-- Aim of the exercise --
State how many lines in the entries below hold the string "accomplish", and give nothing besides that number.

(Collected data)
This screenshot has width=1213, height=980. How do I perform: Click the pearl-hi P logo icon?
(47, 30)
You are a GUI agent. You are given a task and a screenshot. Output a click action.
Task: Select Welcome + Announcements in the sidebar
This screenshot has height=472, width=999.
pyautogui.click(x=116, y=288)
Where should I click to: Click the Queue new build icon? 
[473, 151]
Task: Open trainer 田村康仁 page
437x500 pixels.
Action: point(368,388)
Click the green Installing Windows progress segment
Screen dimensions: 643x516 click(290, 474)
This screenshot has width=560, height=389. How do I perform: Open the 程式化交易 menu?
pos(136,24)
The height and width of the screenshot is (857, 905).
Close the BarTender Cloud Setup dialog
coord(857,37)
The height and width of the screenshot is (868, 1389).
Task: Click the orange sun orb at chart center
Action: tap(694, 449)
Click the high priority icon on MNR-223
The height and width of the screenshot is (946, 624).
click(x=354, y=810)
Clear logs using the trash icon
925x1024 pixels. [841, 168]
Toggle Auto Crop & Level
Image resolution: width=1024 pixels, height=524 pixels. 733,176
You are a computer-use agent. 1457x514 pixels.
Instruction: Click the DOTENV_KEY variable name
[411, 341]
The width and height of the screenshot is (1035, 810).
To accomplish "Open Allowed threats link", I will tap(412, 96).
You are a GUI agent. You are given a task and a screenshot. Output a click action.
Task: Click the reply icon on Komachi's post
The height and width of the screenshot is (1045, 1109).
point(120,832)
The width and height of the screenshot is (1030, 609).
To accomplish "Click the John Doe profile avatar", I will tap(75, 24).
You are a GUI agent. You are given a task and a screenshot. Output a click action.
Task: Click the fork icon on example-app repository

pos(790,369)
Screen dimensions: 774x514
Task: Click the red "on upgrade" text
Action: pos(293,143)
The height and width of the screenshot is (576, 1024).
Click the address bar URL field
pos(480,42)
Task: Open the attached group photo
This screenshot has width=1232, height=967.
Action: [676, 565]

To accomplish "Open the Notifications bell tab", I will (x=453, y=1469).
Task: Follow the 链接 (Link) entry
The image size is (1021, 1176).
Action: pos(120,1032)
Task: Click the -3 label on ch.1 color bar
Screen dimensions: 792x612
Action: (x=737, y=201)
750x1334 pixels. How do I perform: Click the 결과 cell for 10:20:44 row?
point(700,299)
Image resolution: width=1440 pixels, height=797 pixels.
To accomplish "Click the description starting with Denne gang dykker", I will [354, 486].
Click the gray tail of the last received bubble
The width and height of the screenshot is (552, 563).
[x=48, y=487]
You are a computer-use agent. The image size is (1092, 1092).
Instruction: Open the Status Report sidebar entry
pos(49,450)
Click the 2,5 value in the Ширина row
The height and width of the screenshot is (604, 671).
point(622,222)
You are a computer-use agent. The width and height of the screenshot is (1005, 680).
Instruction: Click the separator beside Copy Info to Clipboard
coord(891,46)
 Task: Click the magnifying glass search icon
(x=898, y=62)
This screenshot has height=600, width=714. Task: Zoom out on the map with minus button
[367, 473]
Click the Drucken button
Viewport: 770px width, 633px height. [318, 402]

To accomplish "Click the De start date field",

-- Exercise solution --
5